All things recognized as Harry Potter belong to J.K. Rowling. I am just borrowing and spinning this story my own way. Please
bear with me as I spin this story in an odd? manner. I personally like it. Please Read and Review. I am always open to
suggestions to help make this story, and my writing technique better. Rated M for possible lemons in later chapters. As always
this is a work of FICTION. Enjoy.
Summary Time. (I suck at summaries)
Fred was ripped away from Hermione during the war. Something changes in her. Can she and George find happeniess despite
George being Fred's twin?
Chapter One: After the War
I woke up a few days after the war. I hadn't realized just how exhausted I was until I was already on the verge of passing out when Voldemort was being burnt to prevent him from every returning. Everyone was going to take a few days to find family and friends before we started attending the funerals of everyone who needed to be buried. No one would ever be 100% again. We lost so many people.

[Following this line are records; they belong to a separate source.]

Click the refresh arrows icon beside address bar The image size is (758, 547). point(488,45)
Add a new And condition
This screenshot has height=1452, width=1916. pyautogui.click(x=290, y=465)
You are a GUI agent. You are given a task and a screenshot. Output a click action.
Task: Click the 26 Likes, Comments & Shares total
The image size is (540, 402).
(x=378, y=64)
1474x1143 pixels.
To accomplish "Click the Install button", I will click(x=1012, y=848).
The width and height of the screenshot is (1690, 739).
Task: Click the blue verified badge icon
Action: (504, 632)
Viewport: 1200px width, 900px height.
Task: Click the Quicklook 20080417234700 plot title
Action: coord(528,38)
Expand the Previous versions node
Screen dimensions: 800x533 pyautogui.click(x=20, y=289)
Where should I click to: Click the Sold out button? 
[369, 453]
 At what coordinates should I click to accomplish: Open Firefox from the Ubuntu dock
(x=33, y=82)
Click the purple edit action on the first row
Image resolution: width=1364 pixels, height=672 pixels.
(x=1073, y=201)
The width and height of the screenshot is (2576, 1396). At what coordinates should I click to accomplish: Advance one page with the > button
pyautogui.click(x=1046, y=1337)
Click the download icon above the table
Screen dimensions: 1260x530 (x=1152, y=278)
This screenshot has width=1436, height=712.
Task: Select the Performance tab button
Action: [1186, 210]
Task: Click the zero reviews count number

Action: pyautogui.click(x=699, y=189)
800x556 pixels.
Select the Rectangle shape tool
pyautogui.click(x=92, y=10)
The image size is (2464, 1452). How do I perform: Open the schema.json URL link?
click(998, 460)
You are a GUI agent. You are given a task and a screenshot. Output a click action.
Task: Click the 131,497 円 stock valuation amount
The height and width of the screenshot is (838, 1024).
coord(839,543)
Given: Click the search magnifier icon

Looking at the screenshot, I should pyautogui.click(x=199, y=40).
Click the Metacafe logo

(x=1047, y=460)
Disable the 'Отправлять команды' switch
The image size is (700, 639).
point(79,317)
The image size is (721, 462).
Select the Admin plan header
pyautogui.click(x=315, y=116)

I got dressed in my black dress, black ballet flats, and black tights. I started making my way to the cemetery. I met up with all the other Weasleys when I got there. Everyone kept giving me pity looks because I had lost Fred. Everyone else lost him to. He was just my boyfriend. I felt sad for myself, but I mostly felt sad for George. He lost his twin. His best friend. His other half. George and I stood next to each other at the funeral when we arrived. As McGonagall said some words about Fred when he was in school, my mind drifted off to think about the night of that fateful battle. Harry and I had just gotten back to the school when we saw Fred and George on watch. Fred and I had already been together a while so Harry took up watch with George so I could have some time with Fred without anyone around us. We went to Gryffindor tower where Fred took me to his old bedroom. No one was there. Most people were with their families and friends preparing for the next few hours. Fred and I sat for a little while and just talked. We talked about anything and everything we could manage. As we were talking Fred kissed me passionately and we made love to each other. It was the sweetest thing I had ever experienced in my life. He kissed my Mudblood scar and made me feel like a queen. It was the best night of my life. Fred made me forget that in a few hours we could both be dead. He did die though, and here I was left alive.
I came out of my memory with tears in my eyes. I glanced over at George and grabbed his hand as we both cried silently. I dried my tears. I had to be strong for the Weasleys and everyone in attendance. I was Hermione Granger for crying out loud. I scanned my eyes through the crowd to keep myself strong. I spotted Lee and Alicia both crying for their best friend. I saw Snape thinking about his own memories. Fawkes saved him from Nagini's bites. I had a feeling he was dreaming of all the times Fred and George would prank him on their birthday. I saw Blaise Zabini holding Ginny close to his chest as she was crying for her big brother. I spotted Luna rubbing circles on Harry's back. I hoped Harry knew it wasn't his fault. He probably blames himself anyway. I ignored Ron off away from the other Weasleys. Lastly, I spotted Pansy and Draco together.
Draco caught my eye from where he was standing with Pansy and nodded his head towards me. I gave him a slight nod back. If it weren't for him, we would have never had the opportunity to win this war. If he would have given Harry up at the manor Voldemort would have killed him right then and there. The whole war would have been lost. Maybe Fred would still be here though. My eyes started watering thinking about Fred as Minerva was finishing up. When she finished her speech, she asked if anyone else wanted to speak and no one could answer her. Fred wasn't just a prankster. He brought life to Hogwarts. As they started lowering Fred into the ground everyone began leaving. The only people who stayed were the Weasleys. I couldn't handle it anymore so I began walking away. My eyes were burning from unshed tears. I fought to blink them back until I was in the solace of my own room. I kept telling myself I couldn't lose it in front of everyone else. Everyone else lost someone more important to them than me losing my boyfriend.
We attended funerals for two weeks after the war ended. The cemetery was getting close to filling up. When we weren't at funerals or burying our people, we were helping rebuild Hogwarts. Minerva wanted to have the place close to resembling itself again before the first years came in the fall. She said she would offer everyone who had their seventh year during the final battle, a chance to return and complete their schooling. Harry decided not to do it. I wanted to return though. Everyone was basically repeating the past year again. In seven years, everything would be back to normal, and everyone would be graduating when they were supposed to.
I was walking past the quidditch pitch one day when I glanced over and saw George sitting there by two brooms and the beaters bats. I heard him sniffling when I felt my Dumbledore's Army Galleon heat up. Snape was summoning me. I had recharmed the Galleons we used to communicate in the DA to let me know when I was needed at the castle. I threw one last look at George as I walked back towards the castle. I wish I could have went to him and helped him feel better, but Snape was not a patient person. Besides I could sense that George wanted to be left alone with his grief. Everyone worked through grief in their own way. It's just something you had to figure out for yourself. I did decide, if I could help George, I would.
AN: So the first chapter is done. I know this is a completely different fandom from my previous story I am currently working on, but as of right now, I wanted to start posting this one so I can keep to the 1 chapter every week or every other week.